[mpich-discuss] mpdboot hangs, but ...
Dave Goodell
goodell at mcs.anl.gov
Wed Dec 9 13:30:11 CST 2009
The regular user hang might be because you don't have a proper
~/.mpd.conf when running as the regular user. Can you try just
running "mpd &" as the regular user and see if you get any error
messages out?
Appendix A of this document also can be helpful for mpd problems: http://www.mcs.anl.gov/research/projects/mpich2/documentation/files/mpich2-1.2.1-installguide.pdf
If you CTRL-C the hung mpdboot process when running as a regular user,
what traceback to you get?
-Dave
On Dec 6, 2009, at 9:19 AM, Benjamin Svetitsky wrote:
> If I run mpdboot as a regular user then it hangs WITHOUT starting up
> the daemons. -Ben
>
> Rajeev Thakur wrote:
>> Are you running as root? Can you try running it as regular user
>> first?
>> Rajeev
>>> -----Original Message-----
>>> From: mpich-discuss-bounces at mcs.anl.gov [mailto:mpich-discuss-bounces at mcs.anl.gov
>>> ] On Behalf Of Benjamin Svetitsky
>>> Sent: Sunday, December 06, 2009 8:02 AM
>>> To: mpich-discuss at mcs.anl.gov
>>> Subject: Re: [mpich-discuss] mpdboot hangs, but ...
>>>
>>> Hi Dave,
>>>
>>> Thanks for the quick work. But the problem is still there. I
>>> downloaded the file and put it where you said; then I did:
>>> configure
>>> make
>>> make install
>>> and verified that the new copy of mpd.py is in /usr/local/bin. But
>>> mpdboot -n 4 -f /root/mpd.hosts
>>> still doesn't exit after starting up the daemons.
>>>
>>> -Ben
>>>
>>> Dave Goodell wrote:
>>>> This has been fixed in the trunk. Anyone who needs a fix
>>> in the short
>>>> term should be able to download the following copy of
>>> mpd.py and drop
>>>> it into src/pm/mpd/ in their MPICH2 source tree (and then
>>> re-install MPICH2):
>>>>
>>> https://trac.mcs.anl.gov/projects/mpich2/export/5923/mpich2/trunk/src/
>>>> pm/mpd/mpd.py
>>>>
>>>>
>>>> -Dave
>>>>
>>>> On Dec 4, 2009, at 9:28 AM, Dave Goodell wrote:
>>>>
>>>>> Hi Ben,
>>>>>
>>>>> This looks very similar to ticket #963: https://trac.mcs.anl.gov/projects/mpich2/ticket/963
>>>>>
>>>>> Please feel free to add yourself to the CC list if you
>>> would like to
>>>>> receive progress updates.

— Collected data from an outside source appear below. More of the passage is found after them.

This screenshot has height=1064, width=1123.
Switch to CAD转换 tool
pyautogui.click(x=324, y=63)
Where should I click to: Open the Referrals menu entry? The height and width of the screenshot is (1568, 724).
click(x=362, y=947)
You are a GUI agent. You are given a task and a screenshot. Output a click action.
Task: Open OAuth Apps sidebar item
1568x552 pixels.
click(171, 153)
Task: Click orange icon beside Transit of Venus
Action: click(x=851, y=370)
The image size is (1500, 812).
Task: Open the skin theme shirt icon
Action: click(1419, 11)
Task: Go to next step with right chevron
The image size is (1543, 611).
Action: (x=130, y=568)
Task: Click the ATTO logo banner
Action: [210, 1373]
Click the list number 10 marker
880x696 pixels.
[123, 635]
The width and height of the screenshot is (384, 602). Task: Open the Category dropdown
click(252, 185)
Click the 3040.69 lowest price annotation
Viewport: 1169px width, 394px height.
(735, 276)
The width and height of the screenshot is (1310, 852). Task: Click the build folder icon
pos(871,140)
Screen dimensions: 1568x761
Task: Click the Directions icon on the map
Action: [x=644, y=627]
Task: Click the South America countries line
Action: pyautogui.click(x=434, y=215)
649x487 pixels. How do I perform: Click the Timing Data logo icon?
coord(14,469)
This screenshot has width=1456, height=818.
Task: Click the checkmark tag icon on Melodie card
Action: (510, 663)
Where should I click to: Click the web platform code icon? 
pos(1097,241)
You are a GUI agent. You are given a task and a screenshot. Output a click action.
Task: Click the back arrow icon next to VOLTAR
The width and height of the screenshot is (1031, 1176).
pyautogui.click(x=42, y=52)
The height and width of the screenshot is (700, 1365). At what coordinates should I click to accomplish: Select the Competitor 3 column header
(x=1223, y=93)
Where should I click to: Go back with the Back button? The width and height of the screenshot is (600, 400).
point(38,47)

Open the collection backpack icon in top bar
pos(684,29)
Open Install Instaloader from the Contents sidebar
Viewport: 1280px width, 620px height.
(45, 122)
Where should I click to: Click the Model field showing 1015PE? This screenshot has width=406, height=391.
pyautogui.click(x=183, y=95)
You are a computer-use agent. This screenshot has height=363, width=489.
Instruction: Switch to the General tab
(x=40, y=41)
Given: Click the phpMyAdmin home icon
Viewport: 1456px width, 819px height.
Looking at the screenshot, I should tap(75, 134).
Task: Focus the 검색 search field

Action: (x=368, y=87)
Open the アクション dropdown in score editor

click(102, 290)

Thanks for letting us know that you
>>>>> are having trouble.
>>>>>
>>>>> Thinking about it this morning, I just had an idea of what
>>> might be
>>>>> going on. I'll spend some time on it today and see if I
>>> can reproduce
>>>>> it and work up a fix.
>>>>>
>>>>> In the mean time, you can either use the hydra process
>>> manager (built
>>>>> by default as "mpiexec.hydra") or copy the mpd.py script
>>> from 1.1.1p1
>>>>> as a workaround.
>>>>>
>>>>> -Dave
>>>>>
>>>>> On Dec 4, 2009, at 5:38 AM, Benjamin Svetitsky wrote:
>>>>>
>>>>>> Hello everybody,
>>>>>>
>>>>>> I just upgraded from mpich2-1.0.8 to mpich2-1.2.1. When I run
>>>>>>
>>>>>> mpdboot -n 4 -f /root/mpd.hosts
>>>>>>
>>>>>> as root, the command just hangs until I hit ^C. Nonetheless,
>>>>>> it starts the daemons successfully and I can run MPI jobs as
>>> usual (so
>>>>>> far). A subsequent mpdallexit kills the saemons without
>>>>>> complaint
>>>>>>
>>>>>> Details:
>>>>>>
>>>>>> I am running four Intel quad-cores under CentOS:
>>>>>> Linux version 2.6.18-164.6.1.el5.centos.plus The file /root/
>>>>>> mpd.hosts contains:
>>>>>> --
>>>>>> nodeA
>>>>>> nodeB
>>>>>> nodeC
>>>>>> nodeD
>>>>>> --
>>>>>> and I executed mpdboot on nodeC.
>>>>>> I compiled the MPICH2 source without any config options.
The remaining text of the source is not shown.